로컬 모델 실행 이제 충분히 좋은 수준
원제: Running local models is good now
왜 중요한가
로컬 모델의 실용화로 프라이버시 보호, 비용 절감, 온디바이스 AI 처리 가능성이 높아지며, AI 하드웨어와 오픈소스 모델 생태계 확대에 영향을 미칠 것으로 예상된다.
기술 블로거 Vicki Boykis는 2026년 6월 15일 로컬 모델이 실용적 수준에 도달했다고 밝혔다. M2 맥에서 Gemma 4 등 여러 모델을 테스트한 결과, 최신 로컬 모델들이 최고 수준 모델 대비 약 75% 수준의 정확도와 속도로 에이전트 코딩 작업을 수행할 수 있게 됐다.
Vicki Boykis는 64GB RAM과 1TB 저장소를 갖춘 M2 맥에서 Mistral 7B, Gemma 3, Qwen 3 MOE 등 다양한 로컬 모델을 테스트해왔다. 초기 로컬 모델은 속도가 느리고 사용이 어려웠으나, GPT-OSS 출시 이후 성능이 크게 향상됐다. 최근 Google의 Gemma 4 계열 출시로 로컬에서 에이전트 코딩이 가능해졌으며, 성능은 최고 수준 모델의 약 75% 정도에 달한다고 평가했다.

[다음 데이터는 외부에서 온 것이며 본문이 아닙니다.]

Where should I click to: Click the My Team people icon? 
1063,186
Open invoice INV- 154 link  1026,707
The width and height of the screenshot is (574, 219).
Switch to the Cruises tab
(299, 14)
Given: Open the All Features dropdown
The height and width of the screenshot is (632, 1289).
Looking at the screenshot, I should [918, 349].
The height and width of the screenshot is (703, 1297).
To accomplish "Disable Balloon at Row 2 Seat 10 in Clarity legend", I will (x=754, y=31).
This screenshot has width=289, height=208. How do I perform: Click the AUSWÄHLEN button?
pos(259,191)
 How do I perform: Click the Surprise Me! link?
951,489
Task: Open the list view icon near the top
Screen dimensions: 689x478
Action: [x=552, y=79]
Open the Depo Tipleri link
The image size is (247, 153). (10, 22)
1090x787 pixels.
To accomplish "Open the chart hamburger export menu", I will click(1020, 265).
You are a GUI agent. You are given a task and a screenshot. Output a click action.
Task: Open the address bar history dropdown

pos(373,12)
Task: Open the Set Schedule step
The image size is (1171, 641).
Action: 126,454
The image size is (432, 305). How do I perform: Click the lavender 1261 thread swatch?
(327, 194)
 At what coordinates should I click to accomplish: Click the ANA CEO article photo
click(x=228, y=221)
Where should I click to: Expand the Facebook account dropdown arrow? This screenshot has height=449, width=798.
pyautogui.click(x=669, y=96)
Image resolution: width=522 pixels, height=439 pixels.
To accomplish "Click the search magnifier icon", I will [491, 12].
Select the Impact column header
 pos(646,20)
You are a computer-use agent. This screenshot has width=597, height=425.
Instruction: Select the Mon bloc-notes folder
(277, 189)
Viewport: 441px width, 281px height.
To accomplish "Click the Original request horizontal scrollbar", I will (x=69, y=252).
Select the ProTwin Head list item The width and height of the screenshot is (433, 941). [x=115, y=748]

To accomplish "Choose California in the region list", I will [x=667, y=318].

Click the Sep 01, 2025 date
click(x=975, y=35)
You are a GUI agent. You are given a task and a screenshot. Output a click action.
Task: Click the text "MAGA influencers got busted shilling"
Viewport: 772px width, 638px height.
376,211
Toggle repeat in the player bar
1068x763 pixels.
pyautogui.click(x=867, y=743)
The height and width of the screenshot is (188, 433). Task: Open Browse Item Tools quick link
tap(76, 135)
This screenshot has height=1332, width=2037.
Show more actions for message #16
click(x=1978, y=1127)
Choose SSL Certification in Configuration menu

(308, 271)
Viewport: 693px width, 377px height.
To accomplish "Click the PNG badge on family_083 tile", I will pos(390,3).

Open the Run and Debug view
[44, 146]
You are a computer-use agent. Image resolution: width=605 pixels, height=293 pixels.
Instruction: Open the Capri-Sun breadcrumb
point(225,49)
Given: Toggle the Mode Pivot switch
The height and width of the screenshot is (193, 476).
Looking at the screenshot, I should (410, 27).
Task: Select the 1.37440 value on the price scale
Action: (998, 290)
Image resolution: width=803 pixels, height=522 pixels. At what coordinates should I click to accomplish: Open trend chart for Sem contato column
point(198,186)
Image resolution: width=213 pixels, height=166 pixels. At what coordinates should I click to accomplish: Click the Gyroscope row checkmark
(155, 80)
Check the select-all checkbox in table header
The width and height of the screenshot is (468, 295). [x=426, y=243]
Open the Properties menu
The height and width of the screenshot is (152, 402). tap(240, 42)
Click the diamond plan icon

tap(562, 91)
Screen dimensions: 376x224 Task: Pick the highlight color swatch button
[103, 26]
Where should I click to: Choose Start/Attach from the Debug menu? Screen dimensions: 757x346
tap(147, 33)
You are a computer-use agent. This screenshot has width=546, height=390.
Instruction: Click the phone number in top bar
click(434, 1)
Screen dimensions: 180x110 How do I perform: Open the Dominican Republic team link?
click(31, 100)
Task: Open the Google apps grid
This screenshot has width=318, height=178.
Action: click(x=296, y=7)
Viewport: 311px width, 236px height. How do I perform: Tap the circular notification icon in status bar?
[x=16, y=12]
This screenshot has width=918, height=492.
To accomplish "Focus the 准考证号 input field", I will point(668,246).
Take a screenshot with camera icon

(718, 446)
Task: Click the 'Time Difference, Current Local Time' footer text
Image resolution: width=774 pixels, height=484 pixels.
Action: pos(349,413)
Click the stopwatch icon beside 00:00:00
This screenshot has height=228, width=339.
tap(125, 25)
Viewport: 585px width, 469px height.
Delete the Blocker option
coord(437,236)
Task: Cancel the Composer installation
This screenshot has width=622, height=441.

Boykis는 LM Studio에서 gemma-4-26b-a4b 모델을 기본값으로 사용하며, Python 스크립트 리팩토링, 타입 힌트 적용, 블로그 교정, 단위 테스트 작성, 추천 모델 구축 등의 작업을 수행했다. 로컬 모델을 Docker 컨테이너에서 실행하며 K-V 캐시가 64GB RAM을 사용한다. 최근 출시된 Gemma-4-12b-qat도 크기 대비 우수한 성능을 보이고 있다.
Boykis는 로컬 에이전트 모델 실행을 위해 로컬 모델 추론 엔진, 에이전트 프레임워크, 모델 아티팩트가 필요하다고 설명했다. 현재 Pi를 에이전트 프레임워크로, LM Studio를 추론 서버로 사용하고 있으며, llama.cpp를 직접 사용하면 더 빠를 수 있다고 언급했다. 이전에는 불가능했던 작업들이 최근 6개월 사이에 로컬 모델에서도 가능해졌다는 점이 중요하다고 강조했다.